Il est aujourd’hui clair pour tout le monde que l’année qui commence en Russie sera marquée par une forte aggravation de la crise économique, qui entraînera forcément derrière elle une crise sociale et politique.
Il y a encore un an, Vladimir Poutine affirmait, dans le cadre de son exercice télévisuel préféré qui consiste à « discuter directement avec le peuple » qu’il les difficultés étaient temporaires et seraient dépassées d’ici deux ou trois ans. Ces affirmations ne relève pas seulement de l’illusion propagandiste : elles sont le reflet d’éléments profonds du raisonnement des élites russes, qui ont pour habitude de substituer la tactique à la stratégie et de réagir aux difficultés au fur et à mesure qu’elles apparaissent. Ce raisonnement est le résultat d’une décennie d’augmentation du prix du pétrole durant laquelle toute l’économie du pays était funestement liée aux exportations des ressources naturelles. Les sur-profits donnaient l’impression d’une puissance en politique extérieure grandissante et garantissaient aussi la croissance permanente des dépenses de l’État. Ces dépenses étaient principalement dirigées vers l’armée, l’appareil bureaucratique et un système de commandes effectuées par l’État peu transparent. Par ailleurs, l’augmentation des dépenses dans la sphère sociale se faisait plutôt selon le principe résiduel, l’enseignement et la médecine ayant toujours été considérées comme les premiers domaines dans lesquels on pouvait économiser.

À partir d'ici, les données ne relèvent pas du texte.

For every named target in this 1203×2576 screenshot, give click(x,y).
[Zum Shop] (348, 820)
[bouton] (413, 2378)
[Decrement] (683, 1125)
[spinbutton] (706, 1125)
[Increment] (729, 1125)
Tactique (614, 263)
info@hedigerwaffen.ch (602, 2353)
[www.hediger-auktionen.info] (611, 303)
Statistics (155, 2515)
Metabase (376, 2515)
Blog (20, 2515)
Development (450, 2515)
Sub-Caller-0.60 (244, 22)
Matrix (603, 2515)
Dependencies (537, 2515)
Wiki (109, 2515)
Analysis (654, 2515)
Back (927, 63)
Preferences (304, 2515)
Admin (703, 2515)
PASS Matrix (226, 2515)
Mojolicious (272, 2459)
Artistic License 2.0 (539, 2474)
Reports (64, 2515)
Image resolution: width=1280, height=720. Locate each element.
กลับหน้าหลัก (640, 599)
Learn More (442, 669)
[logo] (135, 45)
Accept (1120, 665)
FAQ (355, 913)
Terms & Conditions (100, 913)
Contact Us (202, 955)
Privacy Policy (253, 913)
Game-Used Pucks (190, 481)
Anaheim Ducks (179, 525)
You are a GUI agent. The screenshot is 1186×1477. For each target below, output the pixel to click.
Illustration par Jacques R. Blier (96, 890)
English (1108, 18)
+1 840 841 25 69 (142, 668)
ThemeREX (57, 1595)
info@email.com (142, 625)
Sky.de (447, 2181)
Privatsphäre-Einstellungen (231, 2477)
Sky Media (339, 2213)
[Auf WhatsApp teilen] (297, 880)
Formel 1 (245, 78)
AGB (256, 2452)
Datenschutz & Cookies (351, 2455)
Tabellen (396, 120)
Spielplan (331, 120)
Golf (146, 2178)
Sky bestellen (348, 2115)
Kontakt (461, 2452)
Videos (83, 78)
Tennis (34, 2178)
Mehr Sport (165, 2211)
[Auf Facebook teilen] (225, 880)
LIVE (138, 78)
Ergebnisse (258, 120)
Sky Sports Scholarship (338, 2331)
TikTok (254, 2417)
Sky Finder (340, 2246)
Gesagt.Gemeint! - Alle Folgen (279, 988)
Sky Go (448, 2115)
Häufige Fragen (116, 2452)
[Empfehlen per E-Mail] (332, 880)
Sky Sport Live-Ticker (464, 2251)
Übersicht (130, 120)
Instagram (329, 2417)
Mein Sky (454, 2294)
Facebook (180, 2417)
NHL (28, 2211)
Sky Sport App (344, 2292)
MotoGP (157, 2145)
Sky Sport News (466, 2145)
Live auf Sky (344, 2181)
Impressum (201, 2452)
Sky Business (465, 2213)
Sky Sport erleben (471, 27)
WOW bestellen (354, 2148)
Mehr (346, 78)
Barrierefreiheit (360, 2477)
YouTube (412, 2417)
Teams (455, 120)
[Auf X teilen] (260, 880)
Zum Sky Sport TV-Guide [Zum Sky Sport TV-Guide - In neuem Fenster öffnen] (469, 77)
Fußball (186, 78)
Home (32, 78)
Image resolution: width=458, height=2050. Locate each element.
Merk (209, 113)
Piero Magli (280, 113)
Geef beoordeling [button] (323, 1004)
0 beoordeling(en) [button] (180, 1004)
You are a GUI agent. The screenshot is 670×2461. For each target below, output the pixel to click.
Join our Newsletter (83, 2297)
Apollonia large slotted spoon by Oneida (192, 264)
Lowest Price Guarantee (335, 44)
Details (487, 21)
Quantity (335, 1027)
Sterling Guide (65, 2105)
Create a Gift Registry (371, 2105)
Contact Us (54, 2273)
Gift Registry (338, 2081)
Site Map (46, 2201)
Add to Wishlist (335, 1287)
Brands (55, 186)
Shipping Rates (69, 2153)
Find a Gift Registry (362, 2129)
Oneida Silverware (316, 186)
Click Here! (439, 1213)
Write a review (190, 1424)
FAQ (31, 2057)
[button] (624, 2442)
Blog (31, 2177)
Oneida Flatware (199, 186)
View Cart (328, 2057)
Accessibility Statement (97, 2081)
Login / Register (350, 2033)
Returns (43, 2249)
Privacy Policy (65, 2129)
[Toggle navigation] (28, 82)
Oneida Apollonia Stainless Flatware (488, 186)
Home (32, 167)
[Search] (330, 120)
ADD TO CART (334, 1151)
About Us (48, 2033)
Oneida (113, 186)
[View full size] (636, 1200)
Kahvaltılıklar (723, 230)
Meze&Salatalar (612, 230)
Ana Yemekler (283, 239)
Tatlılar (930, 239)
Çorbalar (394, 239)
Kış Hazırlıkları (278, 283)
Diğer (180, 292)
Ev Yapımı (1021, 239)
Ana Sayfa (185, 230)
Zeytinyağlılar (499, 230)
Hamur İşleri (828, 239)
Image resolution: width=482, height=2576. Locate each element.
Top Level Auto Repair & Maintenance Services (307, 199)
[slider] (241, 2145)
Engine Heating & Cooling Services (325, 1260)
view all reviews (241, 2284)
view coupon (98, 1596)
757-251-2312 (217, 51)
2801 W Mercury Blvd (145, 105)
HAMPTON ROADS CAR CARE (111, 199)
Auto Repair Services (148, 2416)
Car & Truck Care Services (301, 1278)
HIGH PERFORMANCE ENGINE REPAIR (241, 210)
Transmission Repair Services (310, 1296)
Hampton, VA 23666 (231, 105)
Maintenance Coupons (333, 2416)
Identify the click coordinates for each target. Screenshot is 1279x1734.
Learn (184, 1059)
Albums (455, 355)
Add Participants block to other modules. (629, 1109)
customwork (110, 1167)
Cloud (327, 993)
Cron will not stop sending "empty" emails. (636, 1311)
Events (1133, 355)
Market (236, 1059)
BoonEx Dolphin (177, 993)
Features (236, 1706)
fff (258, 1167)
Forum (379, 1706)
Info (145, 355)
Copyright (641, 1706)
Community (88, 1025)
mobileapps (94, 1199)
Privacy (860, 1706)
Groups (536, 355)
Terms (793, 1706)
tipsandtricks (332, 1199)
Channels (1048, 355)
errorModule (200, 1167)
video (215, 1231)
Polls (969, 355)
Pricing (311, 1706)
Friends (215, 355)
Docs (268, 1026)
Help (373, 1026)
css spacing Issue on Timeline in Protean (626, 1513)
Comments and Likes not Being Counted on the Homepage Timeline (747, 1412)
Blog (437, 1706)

Les années de prospérité pétrolière ont accouché d’un système social monstrueux, dans lequel la dégradation de la production, le niveau phénoménal d’inégalités sociales, la corruption devenue système et la politique autoritaire du pouvoir défendant les intérêts des élites étaient compensés par une croissance spectaculaire des prix des hydrocarbures. C’est sur cette croissance que s’appuyait la forte popularité de Vladimir Poutine (et elle continue de s’y appuyer pour le moment). L’un des éléments clés de cette popularité est également la conviction largement répandue que c’est justement Poutine, par sa brutalité, qui peut garantir la « stabilité » : un développement progressif du pays sans faille.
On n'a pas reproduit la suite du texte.